Source material ::
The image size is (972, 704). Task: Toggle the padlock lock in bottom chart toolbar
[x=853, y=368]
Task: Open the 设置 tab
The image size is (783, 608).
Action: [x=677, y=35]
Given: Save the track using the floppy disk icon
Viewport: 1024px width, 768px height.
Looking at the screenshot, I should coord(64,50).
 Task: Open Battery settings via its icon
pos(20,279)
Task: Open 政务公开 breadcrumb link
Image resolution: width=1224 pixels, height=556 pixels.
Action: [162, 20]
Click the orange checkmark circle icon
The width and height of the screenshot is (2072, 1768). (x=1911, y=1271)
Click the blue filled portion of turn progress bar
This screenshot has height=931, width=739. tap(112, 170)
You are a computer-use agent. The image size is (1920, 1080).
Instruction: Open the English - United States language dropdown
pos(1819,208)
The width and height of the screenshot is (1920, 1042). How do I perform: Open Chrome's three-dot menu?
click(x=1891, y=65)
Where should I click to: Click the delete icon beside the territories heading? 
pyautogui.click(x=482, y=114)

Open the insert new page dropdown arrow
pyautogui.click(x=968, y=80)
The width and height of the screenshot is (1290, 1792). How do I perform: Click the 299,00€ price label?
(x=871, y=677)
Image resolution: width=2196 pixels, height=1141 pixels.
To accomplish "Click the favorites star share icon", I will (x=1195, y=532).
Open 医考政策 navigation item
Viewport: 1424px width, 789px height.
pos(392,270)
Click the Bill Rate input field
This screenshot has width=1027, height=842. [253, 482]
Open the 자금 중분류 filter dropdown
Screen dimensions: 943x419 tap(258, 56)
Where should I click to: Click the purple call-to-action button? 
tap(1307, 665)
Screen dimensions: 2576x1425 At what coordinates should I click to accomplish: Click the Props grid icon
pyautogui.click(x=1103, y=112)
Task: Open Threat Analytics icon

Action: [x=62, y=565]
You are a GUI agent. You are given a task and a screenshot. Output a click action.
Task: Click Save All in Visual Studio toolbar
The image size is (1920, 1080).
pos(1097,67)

Exercise objective :: Please copy out all of the material above, line for line, with nothing changed.

Task answer ::
The image size is (972, 704). Task: Toggle the padlock lock in bottom chart toolbar
[x=853, y=368]
Task: Open the 设置 tab
The image size is (783, 608).
Action: [x=677, y=35]
Given: Save the track using the floppy disk icon
Viewport: 1024px width, 768px height.
Looking at the screenshot, I should coord(64,50).
 Task: Open Battery settings via its icon
pos(20,279)
Task: Open 政务公开 breadcrumb link
Image resolution: width=1224 pixels, height=556 pixels.
Action: [162, 20]
Click the orange checkmark circle icon
The width and height of the screenshot is (2072, 1768). (x=1911, y=1271)
Click the blue filled portion of turn progress bar
This screenshot has height=931, width=739. tap(112, 170)
You are a computer-use agent. The image size is (1920, 1080).
Instruction: Open the English - United States language dropdown
pos(1819,208)
The width and height of the screenshot is (1920, 1042). How do I perform: Open Chrome's three-dot menu?
click(x=1891, y=65)
Where should I click to: Click the delete icon beside the territories heading? 
pyautogui.click(x=482, y=114)

Open the insert new page dropdown arrow
pyautogui.click(x=968, y=80)
The width and height of the screenshot is (1290, 1792). How do I perform: Click the 299,00€ price label?
(x=871, y=677)
Image resolution: width=2196 pixels, height=1141 pixels.
To accomplish "Click the favorites star share icon", I will (x=1195, y=532).
Open 医考政策 navigation item
Viewport: 1424px width, 789px height.
pos(392,270)
Click the Bill Rate input field
This screenshot has width=1027, height=842. [253, 482]
Open the 자금 중분류 filter dropdown
Screen dimensions: 943x419 tap(258, 56)
Where should I click to: Click the purple call-to-action button? 
tap(1307, 665)
Screen dimensions: 2576x1425 At what coordinates should I click to accomplish: Click the Props grid icon
pyautogui.click(x=1103, y=112)
Task: Open Threat Analytics icon

Action: [x=62, y=565]
You are a GUI agent. You are given a task and a screenshot. Output a click action.
Task: Click Save All in Visual Studio toolbar
The image size is (1920, 1080).
pos(1097,67)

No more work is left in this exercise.